Background
MSC-derived extracellular vehicles (EVs) exhibit a protective functional role in renal ischemia/reperfusion injury (RIRI). Recent studies have revealed that mitophagy could be a potential target process in the treatment of RIRI. However, whether MSC-derived EVs are involved in the regulation of mitophagy in RIRI remains largely unknown to date.
Conclusion
In conclusion, the protective role of BMSC-derived EVs and exosome-delivered miR-223-3p in RIRI was validated. Exogenous miR-223-3p directly targeted NLRP3 to attenuate inflammasome activation, thereby promoting mitophagy.
Methods
RIRI model was established in vivo in mice by subjecting them to renal ischemia/reperfusion. TCMK-1 cells were subjected to hypoxia/reoxygenation (H/R) stimulation to mimic RIRI in vitro.
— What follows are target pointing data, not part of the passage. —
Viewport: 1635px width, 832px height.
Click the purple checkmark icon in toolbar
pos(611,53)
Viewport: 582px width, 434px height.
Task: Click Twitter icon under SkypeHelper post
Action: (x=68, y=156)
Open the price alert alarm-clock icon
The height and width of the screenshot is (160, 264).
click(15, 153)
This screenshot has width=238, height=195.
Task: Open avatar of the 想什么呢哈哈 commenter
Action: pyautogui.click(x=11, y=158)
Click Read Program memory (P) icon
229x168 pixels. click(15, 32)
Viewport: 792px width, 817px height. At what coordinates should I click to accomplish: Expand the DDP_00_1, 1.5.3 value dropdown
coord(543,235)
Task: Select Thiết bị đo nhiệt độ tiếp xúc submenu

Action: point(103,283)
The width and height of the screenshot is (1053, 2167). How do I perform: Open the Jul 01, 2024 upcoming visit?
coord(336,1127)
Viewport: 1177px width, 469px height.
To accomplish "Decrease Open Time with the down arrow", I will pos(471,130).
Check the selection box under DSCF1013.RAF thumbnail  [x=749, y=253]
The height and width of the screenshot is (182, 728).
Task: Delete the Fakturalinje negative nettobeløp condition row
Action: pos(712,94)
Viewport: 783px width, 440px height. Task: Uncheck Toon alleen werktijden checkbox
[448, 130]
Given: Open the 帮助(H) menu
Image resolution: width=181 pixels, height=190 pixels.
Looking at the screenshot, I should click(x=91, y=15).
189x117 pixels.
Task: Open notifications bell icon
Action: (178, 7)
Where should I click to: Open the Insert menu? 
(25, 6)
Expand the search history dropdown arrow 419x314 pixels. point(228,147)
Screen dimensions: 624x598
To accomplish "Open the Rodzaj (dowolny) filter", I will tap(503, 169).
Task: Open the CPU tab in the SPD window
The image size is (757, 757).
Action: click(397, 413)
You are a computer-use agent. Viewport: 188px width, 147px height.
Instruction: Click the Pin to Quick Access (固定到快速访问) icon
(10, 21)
BMSCs and BMSC-derived EVs were isolated and identified. Renal injury was assessed using H&E staining. The qPCR and western blot analyses were conducted to detect the mRNA and protein levels. Apoptosis was evaluated using the TUNEL assay and flow cytometry analysis. The EVs, autophagosomes, and mitochondria were observed using TEM. The colocalization of autophagosomes with mitochondria was confirmed through the confocal assay. The direct binding of miR-223-3p to NLRP3 was validated through the dual-luciferase assay.
Results
BMSCs and BMSC-derived EVs were successfully isolated from mice and identified. The protective effect of BMSC-derived EVs against RIRI was validated both in vitro and in vivo, which was indicated by a decrease in apoptosis and inflammasome activation and an increase in mitophagy. However, this protective effect was impaired in the miR-223-3p-depleted EVs, suggesting that miR-223-3p mediated this protective effect. Further mechanistic investigation revealed that miR-223-3p suppressed inflammasome activation to enhance mitophagy by directly targeting NLRP3.